Anggota Komisi VI DPR/Sekretaris Fraksi PPP DPR Achmad Baidowi menilai pasokan minyak goreng langsung tersedia di berbagai toko, bahkan dengan harga mencapai Rp 25.000, berarti ada yang sengaja menahan pasokan alias menimbun. Maka dari itu, biang kerok ada di sisi distributor.
“Tunggu HET dicabut baru pasokan dikeluarkan. Berarti masalah selama ini bukan di sisi pasokan, karena diklaim pasokan aman, tapi ada di pihak distributor yang sengaja timbun,” ujarnya.
Dia meminta, pihak kepolisian dan satgas pangan harus melacak titik distribusi mana yang tiba-tiba pasokannya langsung berlimpah satu hari paska pengumuman HET dicabut. Diiringi kenaikan harga yang tinggi.
Harga minyak goreng di sejumlah minimarket dan supermarket mengalami kenaikan usai pemerintah mencabut aturan Harga Eceran Tertinggi pada Rabu (16/3). Harga langsung melonjak hampir 2 kali lipat.

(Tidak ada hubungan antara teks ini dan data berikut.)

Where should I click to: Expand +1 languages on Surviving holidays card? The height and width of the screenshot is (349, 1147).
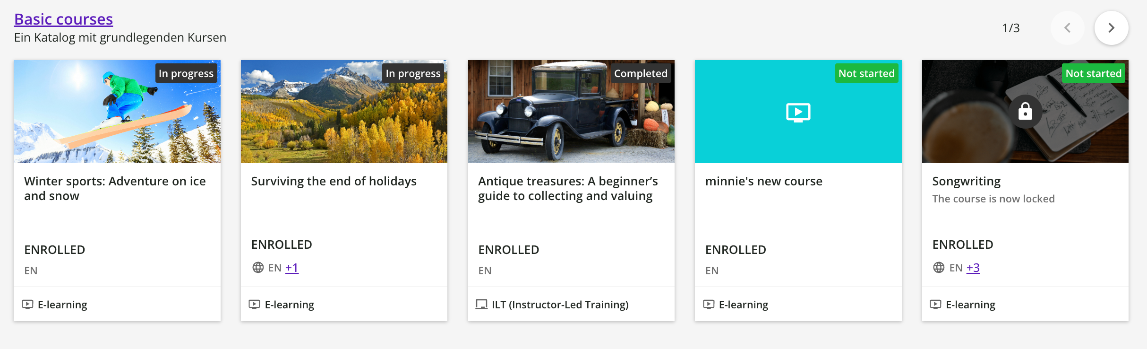click(x=292, y=268)
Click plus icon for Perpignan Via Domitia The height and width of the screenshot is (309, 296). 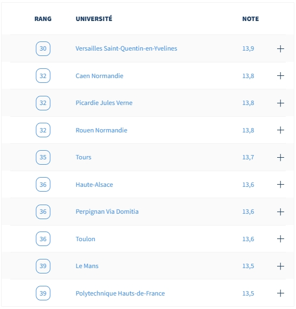[x=280, y=212]
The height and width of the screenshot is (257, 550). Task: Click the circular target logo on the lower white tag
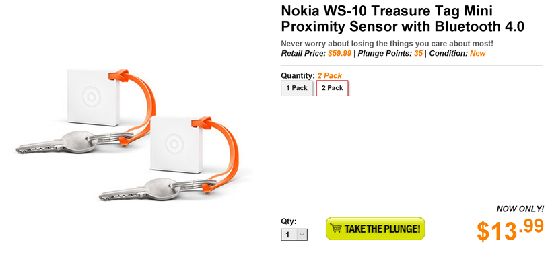pos(173,143)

Harga Minyak Goreng Mencekik Rakyat
Harga minyak goreng di minimarket wilayah Bekasi Timur paling murah Rp24.400 per liter dan Rp48.800 per dua liter. Harga ini untuk minyak goreng jenis Bimoli sementara di Makassar mulai dari Rp24.400 per liter dan Rp54.000 per dua liter.
Sementara jenis merek lainnya, berkisar antara Rp25.000 per liter hingga Rp26.000 per liter. Harga tersebut untuk minyak goreng jenis Tropical dan Sania. Sementara harga per dua liter dibanderol Rp51.400 dan Rp47.700. Halimah salah seorang warga di Makassar menyatakan bahwa harga minyak goring benar-benar mencekik kami tapi terpaksa kami beli karena kebutuhan, ujarnya.
Kebijakan pemerintah saat ini dengan mencabut HET minyak kemasan akan menimbulkan berbagai masalah baru. Pertama, peredaran minyak goreng curah semakin tidak terkendali sehingga nantinya masyarakat yang dirugikan.
“Pengawasannya akan sangat sangat susah karena yang namanya minyak goreng curah itu tidak ada barcodenya, tidak ada kode produksi. Sehingga kemungkinan dioplos dengan minyak jelantah akan terjadi.
Masalah selanjutnya adalah, akan terjadi pergeseran penggunaan minyak goreng kemasan ke minyak goreng curah. Padahal beberapa waktu lalu, pemerintah sempat akan melarang peredaran minyak goreng curah.
“Jadi kalau misalkan minyak goreng curah yang disubsidi kemungkinannya akan terjadi pergeseran dari konsumen yang membeli minyak goreng kemasan ke minyak goreng curah subsidi, maka subsidi jadi tidak efektif.